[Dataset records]

+--

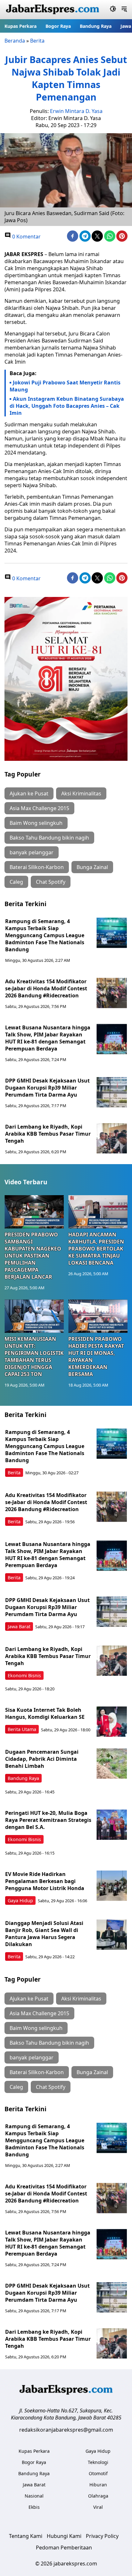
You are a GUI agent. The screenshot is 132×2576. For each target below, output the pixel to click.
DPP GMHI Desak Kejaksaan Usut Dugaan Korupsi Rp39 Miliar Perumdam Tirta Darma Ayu (47, 1087)
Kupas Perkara (20, 26)
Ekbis (34, 2507)
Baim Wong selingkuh (36, 822)
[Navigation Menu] (124, 9)
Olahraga (98, 2496)
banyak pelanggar (32, 852)
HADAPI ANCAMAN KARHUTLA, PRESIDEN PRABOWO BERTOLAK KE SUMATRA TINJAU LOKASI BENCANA (96, 1248)
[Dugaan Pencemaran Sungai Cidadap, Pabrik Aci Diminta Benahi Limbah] (111, 1763)
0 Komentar (26, 236)
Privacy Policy (102, 2536)
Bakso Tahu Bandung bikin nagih (49, 837)
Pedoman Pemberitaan (64, 2547)
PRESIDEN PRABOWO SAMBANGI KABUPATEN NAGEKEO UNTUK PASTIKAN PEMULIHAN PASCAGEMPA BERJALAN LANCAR (32, 1255)
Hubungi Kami (64, 2536)
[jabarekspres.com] (52, 9)
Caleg (16, 881)
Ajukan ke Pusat (29, 793)
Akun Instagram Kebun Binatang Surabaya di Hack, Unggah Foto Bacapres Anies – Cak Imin (67, 405)
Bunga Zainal (92, 867)
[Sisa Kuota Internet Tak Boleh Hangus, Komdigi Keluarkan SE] (111, 1721)
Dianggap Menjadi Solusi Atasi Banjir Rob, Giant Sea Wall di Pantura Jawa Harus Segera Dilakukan (44, 1934)
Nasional (34, 2496)
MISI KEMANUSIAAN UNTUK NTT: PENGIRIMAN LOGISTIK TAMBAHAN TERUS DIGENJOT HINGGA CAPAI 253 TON (34, 1356)
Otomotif (98, 2473)
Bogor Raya (58, 26)
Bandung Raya (95, 26)
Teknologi (98, 2462)
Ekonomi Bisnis (24, 1675)
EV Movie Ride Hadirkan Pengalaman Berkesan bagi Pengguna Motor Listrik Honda (44, 1881)
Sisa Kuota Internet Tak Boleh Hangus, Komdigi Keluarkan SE (45, 1713)
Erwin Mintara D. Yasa (76, 111)
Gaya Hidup (20, 1900)
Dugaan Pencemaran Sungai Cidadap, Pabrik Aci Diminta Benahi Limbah (41, 1758)
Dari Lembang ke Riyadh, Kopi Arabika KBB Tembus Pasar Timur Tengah (48, 1133)
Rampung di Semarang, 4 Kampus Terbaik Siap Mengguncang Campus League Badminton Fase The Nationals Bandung (44, 935)
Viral (98, 2507)
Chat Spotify (50, 881)
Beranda (14, 40)
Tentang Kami (25, 2536)
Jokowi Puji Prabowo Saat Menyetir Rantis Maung (65, 386)
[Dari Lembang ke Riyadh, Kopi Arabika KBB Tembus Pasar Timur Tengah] (111, 1138)
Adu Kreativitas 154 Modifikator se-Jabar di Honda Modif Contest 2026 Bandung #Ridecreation (46, 988)
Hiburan (98, 2485)
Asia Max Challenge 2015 (39, 808)
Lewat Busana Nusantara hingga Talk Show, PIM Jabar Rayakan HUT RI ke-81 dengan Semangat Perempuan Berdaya (47, 1038)
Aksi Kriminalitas (81, 793)
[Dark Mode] (113, 9)
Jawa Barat (19, 1626)
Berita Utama (22, 1729)
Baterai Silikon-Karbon (37, 867)
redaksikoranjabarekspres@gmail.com (66, 2429)
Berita (37, 40)
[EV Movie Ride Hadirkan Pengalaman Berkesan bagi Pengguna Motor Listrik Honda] (111, 1886)
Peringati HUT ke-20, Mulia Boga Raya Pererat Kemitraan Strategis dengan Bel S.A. (48, 1820)
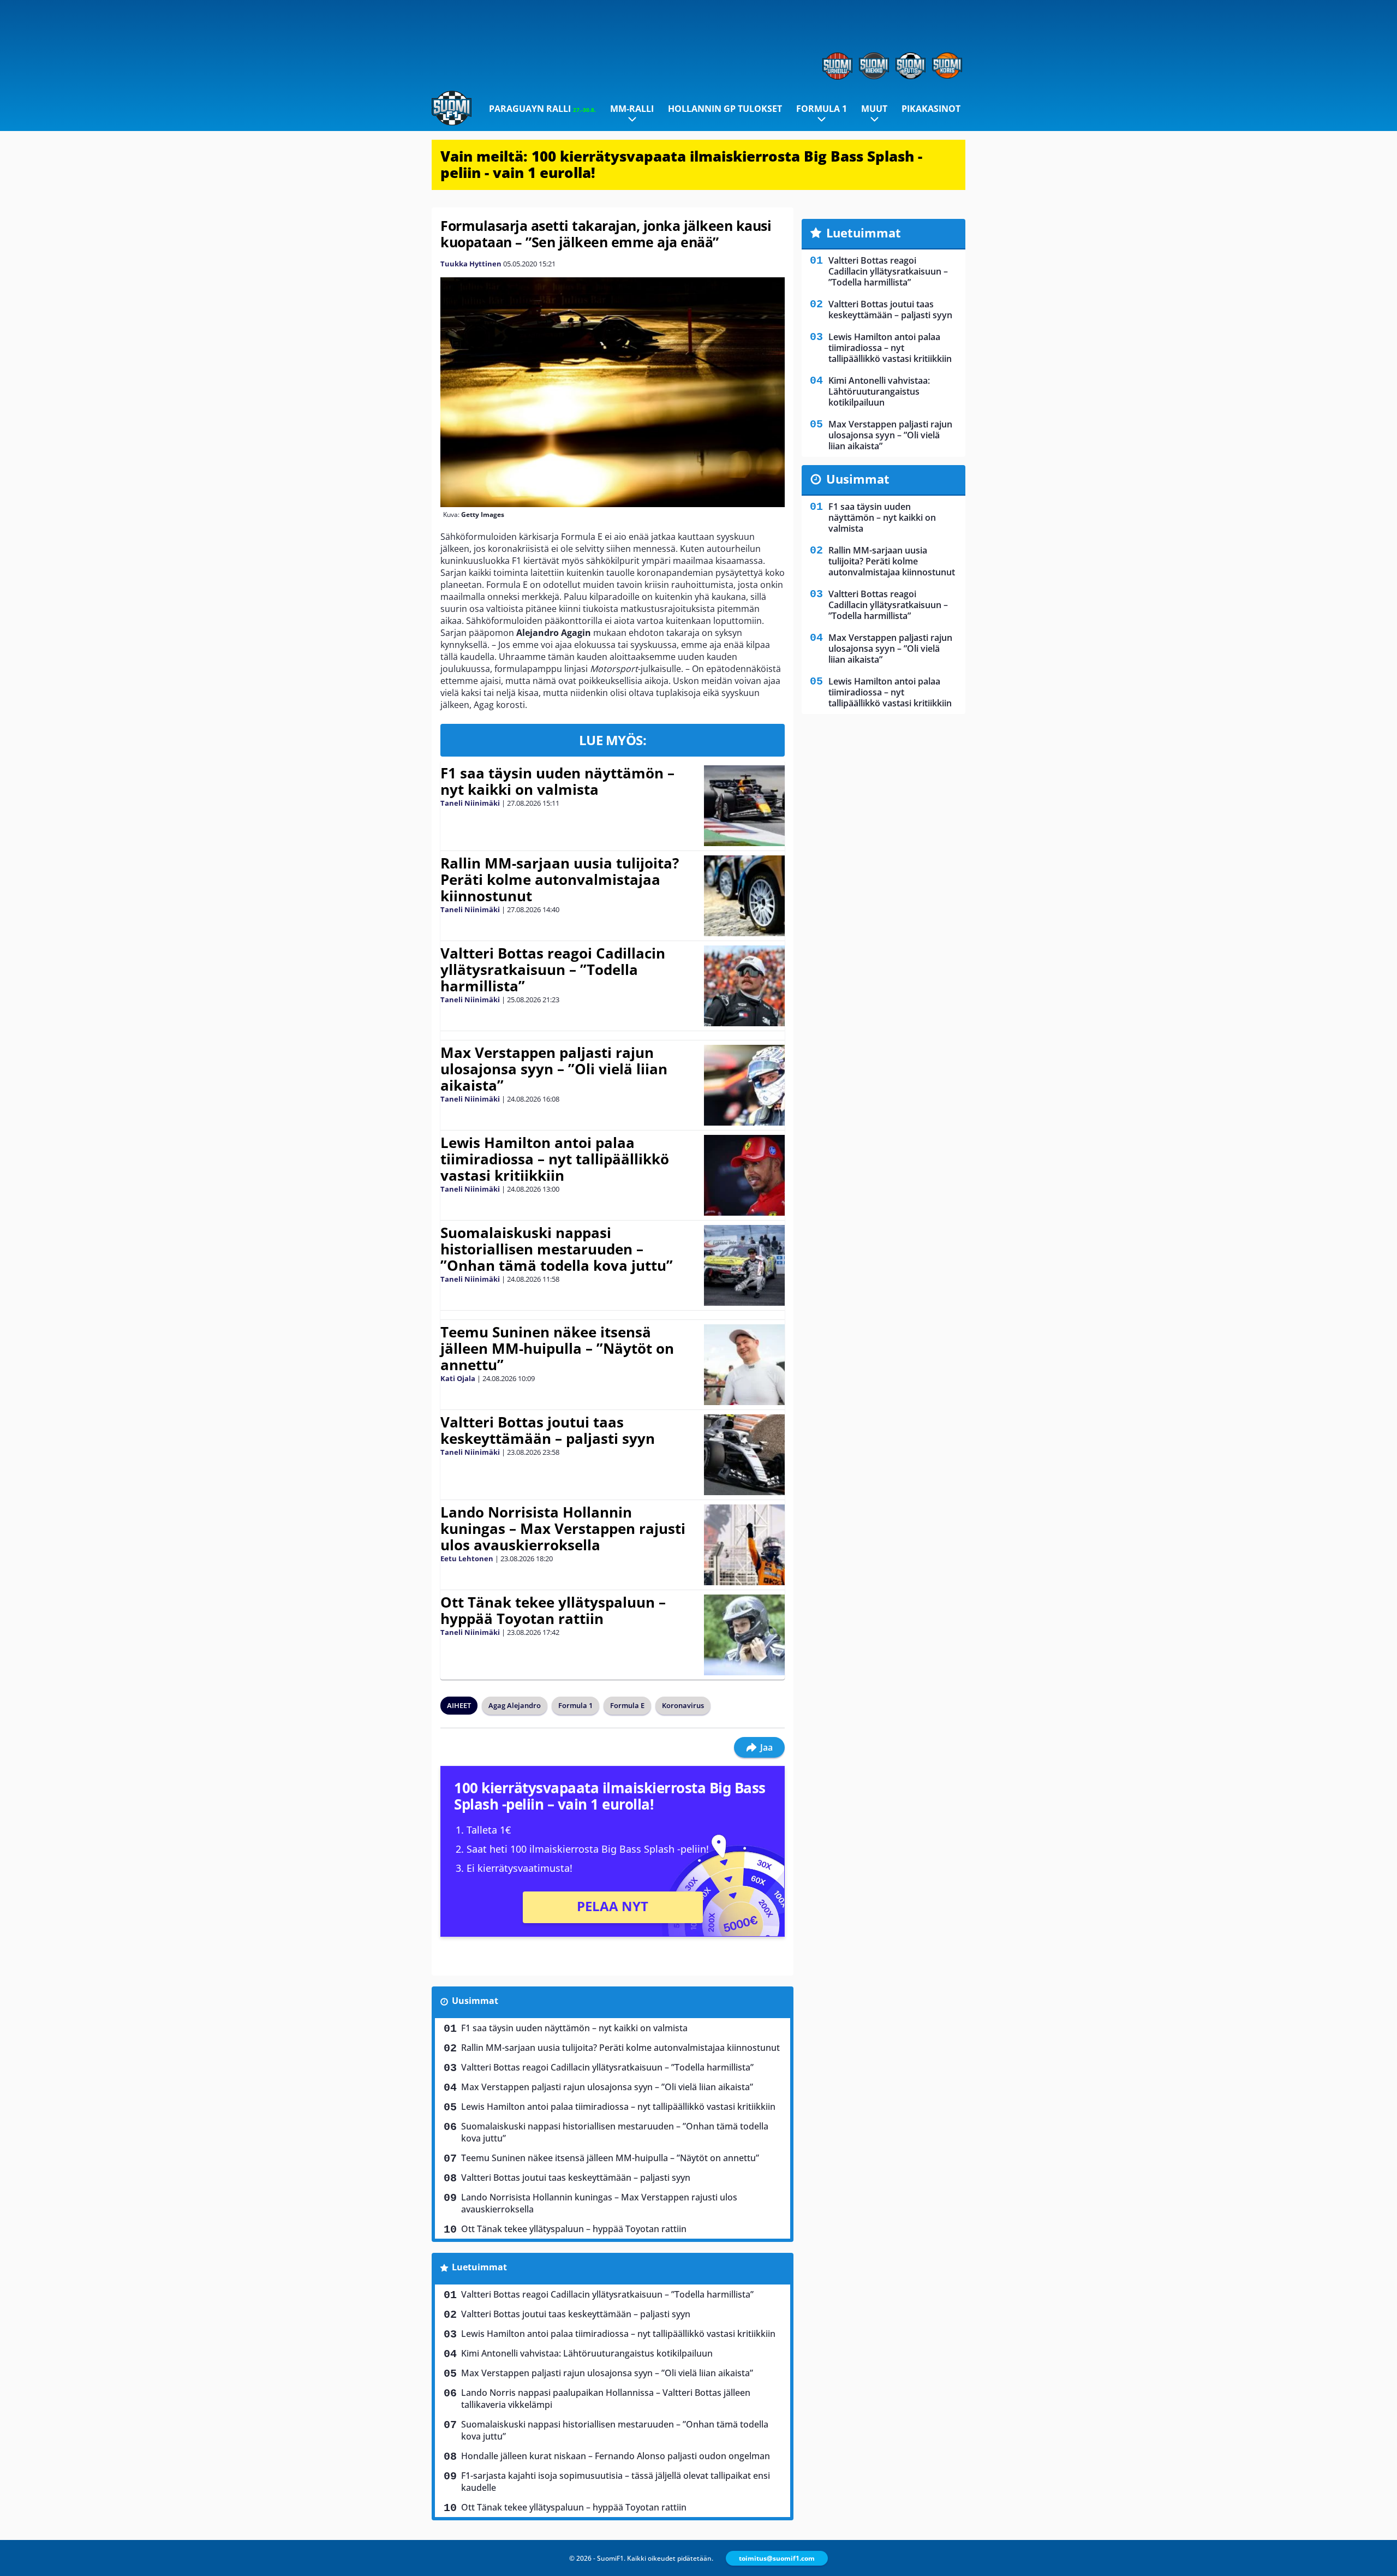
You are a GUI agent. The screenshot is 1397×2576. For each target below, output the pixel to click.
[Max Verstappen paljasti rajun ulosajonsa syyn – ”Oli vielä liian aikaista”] (744, 1085)
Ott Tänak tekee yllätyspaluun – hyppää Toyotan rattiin (553, 1610)
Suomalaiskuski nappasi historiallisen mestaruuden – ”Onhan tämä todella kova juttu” (556, 1249)
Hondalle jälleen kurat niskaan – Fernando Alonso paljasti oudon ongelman (615, 2456)
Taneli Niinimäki (470, 803)
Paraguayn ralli (542, 109)
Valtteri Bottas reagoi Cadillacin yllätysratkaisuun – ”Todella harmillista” (552, 969)
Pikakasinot (931, 109)
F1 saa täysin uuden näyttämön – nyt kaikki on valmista (557, 781)
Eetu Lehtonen (466, 1558)
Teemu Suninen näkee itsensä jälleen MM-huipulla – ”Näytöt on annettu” (557, 1348)
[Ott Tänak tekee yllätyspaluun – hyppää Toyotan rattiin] (744, 1635)
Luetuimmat (479, 2267)
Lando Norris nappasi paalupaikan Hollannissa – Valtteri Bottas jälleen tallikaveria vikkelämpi (605, 2399)
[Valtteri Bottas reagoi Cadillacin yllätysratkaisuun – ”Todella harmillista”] (744, 985)
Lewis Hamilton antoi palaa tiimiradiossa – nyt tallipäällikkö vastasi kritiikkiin (554, 1159)
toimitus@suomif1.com (777, 2558)
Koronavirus (683, 1705)
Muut (874, 109)
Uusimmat (475, 2001)
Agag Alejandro (514, 1705)
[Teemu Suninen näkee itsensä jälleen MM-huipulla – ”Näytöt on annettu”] (744, 1364)
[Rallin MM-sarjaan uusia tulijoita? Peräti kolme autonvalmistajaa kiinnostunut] (744, 895)
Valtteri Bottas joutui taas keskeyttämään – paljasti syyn (547, 1430)
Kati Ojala (457, 1378)
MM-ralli (632, 109)
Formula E (627, 1705)
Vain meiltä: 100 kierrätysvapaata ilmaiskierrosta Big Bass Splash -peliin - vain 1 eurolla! (681, 164)
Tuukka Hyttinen (471, 264)
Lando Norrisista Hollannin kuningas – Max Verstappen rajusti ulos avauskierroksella (562, 1528)
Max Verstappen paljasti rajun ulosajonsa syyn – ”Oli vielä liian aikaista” (553, 1069)
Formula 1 (821, 109)
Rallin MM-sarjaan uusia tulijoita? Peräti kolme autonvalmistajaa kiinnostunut (559, 879)
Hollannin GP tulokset (725, 109)
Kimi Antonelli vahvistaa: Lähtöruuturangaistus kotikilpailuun (587, 2353)
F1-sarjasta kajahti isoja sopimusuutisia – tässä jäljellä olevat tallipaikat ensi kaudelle (615, 2482)
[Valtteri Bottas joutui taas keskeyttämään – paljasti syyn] (744, 1454)
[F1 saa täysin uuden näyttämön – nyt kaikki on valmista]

+--

*What needs to be done*: Scan the entries for the word "syyn". Report each line that has it.

*Written reply*:
[Max Verstappen paljasti rajun ulosajonsa syyn – ”Oli vielä liian aikaista”] (744, 1085)
Valtteri Bottas joutui taas keskeyttämään – paljasti syyn (547, 1430)
Max Verstappen paljasti rajun ulosajonsa syyn – ”Oli vielä liian aikaista” (553, 1069)
[Valtteri Bottas joutui taas keskeyttämään – paljasti syyn] (744, 1454)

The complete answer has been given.